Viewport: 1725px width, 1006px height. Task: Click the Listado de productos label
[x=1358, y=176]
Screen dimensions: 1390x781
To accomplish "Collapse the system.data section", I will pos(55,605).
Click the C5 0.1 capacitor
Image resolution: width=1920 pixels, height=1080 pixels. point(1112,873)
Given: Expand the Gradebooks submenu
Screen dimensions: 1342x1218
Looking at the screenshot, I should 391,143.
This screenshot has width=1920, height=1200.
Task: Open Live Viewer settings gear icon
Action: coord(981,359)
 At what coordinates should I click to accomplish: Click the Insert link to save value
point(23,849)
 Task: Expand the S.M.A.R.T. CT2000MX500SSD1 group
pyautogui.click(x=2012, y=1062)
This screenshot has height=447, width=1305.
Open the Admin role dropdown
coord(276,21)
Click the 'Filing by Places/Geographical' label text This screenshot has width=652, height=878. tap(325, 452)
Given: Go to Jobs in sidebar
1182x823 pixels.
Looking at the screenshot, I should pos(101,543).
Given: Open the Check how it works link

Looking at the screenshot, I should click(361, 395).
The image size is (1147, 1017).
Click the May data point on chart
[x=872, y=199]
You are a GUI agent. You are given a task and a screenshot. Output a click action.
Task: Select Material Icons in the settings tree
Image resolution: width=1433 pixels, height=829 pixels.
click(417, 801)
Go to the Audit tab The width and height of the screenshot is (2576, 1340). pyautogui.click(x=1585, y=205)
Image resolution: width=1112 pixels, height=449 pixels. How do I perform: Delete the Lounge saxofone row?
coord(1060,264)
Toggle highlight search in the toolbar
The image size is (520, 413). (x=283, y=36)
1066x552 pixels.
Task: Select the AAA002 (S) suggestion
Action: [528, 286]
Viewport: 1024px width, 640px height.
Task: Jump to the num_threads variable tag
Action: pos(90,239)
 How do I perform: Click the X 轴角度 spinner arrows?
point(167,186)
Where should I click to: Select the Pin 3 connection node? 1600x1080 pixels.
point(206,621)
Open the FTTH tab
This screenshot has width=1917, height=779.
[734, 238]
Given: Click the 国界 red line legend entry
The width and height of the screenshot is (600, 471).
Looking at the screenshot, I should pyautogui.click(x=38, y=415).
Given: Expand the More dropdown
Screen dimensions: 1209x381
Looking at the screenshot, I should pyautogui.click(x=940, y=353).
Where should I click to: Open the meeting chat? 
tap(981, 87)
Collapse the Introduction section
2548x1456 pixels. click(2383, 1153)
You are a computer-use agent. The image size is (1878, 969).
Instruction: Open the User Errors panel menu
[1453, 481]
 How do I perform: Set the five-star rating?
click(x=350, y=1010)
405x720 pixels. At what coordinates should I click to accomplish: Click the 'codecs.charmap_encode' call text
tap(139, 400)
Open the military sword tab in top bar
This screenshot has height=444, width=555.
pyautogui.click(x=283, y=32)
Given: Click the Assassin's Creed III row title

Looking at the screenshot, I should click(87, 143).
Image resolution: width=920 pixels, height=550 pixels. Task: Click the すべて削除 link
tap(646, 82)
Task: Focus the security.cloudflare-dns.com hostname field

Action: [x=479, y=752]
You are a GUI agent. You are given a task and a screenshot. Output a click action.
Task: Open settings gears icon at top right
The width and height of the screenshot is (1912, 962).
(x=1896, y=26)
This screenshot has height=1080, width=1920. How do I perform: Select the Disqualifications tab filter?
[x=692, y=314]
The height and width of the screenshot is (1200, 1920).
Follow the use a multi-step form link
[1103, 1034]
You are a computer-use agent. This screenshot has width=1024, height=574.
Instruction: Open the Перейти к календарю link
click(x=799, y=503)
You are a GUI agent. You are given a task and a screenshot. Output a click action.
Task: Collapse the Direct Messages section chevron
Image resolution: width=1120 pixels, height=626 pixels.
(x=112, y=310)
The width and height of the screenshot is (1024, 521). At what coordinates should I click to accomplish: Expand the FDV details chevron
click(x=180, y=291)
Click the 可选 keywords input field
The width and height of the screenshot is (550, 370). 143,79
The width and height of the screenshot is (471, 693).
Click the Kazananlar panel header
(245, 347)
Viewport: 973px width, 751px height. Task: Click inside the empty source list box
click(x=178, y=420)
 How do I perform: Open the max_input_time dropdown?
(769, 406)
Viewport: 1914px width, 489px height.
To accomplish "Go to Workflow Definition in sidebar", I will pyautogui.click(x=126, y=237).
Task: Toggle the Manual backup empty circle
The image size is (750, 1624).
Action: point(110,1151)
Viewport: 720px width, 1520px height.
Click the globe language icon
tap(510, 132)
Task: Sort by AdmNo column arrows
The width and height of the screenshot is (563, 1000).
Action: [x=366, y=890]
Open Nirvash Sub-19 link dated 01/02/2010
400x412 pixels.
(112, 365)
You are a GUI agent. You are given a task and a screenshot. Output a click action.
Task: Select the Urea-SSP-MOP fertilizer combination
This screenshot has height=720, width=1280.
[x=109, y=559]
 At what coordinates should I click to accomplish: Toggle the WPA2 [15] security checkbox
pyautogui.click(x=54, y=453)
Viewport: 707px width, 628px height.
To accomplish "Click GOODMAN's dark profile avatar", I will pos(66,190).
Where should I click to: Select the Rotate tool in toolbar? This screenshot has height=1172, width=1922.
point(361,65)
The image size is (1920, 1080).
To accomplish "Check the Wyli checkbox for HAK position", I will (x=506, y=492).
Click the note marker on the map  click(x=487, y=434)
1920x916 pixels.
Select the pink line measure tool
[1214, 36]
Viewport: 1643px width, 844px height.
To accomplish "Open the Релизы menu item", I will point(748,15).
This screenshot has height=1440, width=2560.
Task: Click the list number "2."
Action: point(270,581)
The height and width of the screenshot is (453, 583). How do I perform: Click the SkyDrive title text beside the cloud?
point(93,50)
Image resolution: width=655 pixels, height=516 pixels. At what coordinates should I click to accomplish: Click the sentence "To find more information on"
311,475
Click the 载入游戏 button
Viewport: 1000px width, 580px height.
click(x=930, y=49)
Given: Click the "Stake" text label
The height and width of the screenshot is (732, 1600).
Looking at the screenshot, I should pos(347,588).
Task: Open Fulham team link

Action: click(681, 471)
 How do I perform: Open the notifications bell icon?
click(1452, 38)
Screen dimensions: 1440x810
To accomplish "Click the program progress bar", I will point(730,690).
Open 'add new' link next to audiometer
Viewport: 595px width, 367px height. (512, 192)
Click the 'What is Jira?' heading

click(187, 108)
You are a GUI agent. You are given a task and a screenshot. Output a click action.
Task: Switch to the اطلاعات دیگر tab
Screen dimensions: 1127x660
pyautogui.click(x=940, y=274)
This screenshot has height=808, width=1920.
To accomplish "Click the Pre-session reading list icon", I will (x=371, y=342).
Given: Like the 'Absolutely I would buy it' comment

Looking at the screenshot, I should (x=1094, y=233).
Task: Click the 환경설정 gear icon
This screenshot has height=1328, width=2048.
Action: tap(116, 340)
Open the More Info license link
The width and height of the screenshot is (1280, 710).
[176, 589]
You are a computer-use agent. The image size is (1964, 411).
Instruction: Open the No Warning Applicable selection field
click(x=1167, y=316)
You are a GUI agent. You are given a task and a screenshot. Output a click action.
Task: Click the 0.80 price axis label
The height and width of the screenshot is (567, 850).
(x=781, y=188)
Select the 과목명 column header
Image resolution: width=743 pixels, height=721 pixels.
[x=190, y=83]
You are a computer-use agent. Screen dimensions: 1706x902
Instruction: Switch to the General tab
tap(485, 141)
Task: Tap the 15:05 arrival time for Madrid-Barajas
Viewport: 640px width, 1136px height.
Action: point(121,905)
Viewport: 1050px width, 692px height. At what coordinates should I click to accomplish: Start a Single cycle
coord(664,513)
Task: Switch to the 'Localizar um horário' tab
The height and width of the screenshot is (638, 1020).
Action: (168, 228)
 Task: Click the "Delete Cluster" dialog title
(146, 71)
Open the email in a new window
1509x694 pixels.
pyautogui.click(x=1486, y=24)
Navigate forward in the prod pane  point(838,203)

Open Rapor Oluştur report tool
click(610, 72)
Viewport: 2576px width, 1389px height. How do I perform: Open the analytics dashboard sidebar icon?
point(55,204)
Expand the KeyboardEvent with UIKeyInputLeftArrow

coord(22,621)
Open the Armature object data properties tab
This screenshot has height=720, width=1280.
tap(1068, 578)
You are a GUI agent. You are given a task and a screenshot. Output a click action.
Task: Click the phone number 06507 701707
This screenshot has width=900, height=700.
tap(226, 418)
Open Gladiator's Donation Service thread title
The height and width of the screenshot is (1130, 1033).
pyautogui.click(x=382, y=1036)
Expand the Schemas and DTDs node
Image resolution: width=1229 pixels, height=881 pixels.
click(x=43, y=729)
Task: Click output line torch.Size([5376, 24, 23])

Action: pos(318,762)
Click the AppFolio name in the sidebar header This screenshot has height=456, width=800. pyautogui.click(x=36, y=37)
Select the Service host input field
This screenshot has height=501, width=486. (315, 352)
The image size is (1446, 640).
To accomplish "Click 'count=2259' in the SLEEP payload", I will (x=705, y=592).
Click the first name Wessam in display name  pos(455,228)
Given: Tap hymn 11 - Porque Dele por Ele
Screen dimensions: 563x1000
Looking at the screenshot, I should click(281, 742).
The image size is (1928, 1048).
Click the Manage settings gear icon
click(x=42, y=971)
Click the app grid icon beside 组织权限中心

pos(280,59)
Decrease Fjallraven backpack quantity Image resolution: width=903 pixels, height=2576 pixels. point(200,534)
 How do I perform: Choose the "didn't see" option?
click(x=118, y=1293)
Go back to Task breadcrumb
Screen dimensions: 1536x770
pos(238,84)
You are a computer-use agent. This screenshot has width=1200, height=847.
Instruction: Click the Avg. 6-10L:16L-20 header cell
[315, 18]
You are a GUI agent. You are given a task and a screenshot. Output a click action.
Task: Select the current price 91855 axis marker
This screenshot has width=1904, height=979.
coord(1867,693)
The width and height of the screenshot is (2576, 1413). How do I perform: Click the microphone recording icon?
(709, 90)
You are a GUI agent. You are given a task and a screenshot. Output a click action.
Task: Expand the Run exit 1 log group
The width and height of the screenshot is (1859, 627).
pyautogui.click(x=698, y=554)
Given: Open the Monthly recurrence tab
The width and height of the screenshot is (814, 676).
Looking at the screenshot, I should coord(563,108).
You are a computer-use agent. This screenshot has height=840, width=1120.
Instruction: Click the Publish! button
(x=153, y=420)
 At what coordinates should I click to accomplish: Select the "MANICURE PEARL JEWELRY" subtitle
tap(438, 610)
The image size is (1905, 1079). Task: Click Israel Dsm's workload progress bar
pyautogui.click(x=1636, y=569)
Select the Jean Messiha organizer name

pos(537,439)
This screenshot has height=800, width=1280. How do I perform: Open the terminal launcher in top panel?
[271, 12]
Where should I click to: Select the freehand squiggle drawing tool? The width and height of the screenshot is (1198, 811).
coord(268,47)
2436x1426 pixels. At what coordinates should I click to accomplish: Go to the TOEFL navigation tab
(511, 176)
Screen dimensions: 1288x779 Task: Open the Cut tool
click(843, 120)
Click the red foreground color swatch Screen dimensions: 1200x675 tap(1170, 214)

····················

**Tarefa:** Edite as linhas do início até a que contém "Click the 'Filing", inclusive, trocando "Gradebooks" por "Grades" e mantendo todo o resto igual. Apresente somente esse trecho.

**Resposta completa:**
Viewport: 1725px width, 1006px height. Task: Click the Listado de productos label
[x=1358, y=176]
Screen dimensions: 1390x781
To accomplish "Collapse the system.data section", I will pos(55,605).
Click the C5 0.1 capacitor
Image resolution: width=1920 pixels, height=1080 pixels. point(1112,873)
Given: Expand the Grades submenu
Screen dimensions: 1342x1218
Looking at the screenshot, I should 391,143.
This screenshot has width=1920, height=1200.
Task: Open Live Viewer settings gear icon
Action: coord(981,359)
 At what coordinates should I click to accomplish: Click the Insert link to save value
point(23,849)
 Task: Expand the S.M.A.R.T. CT2000MX500SSD1 group
pyautogui.click(x=2012, y=1062)
This screenshot has height=447, width=1305.
Open the Admin role dropdown
coord(276,21)
Click the 'Filing by Places/Geographical' label text This screenshot has width=652, height=878. tap(325, 452)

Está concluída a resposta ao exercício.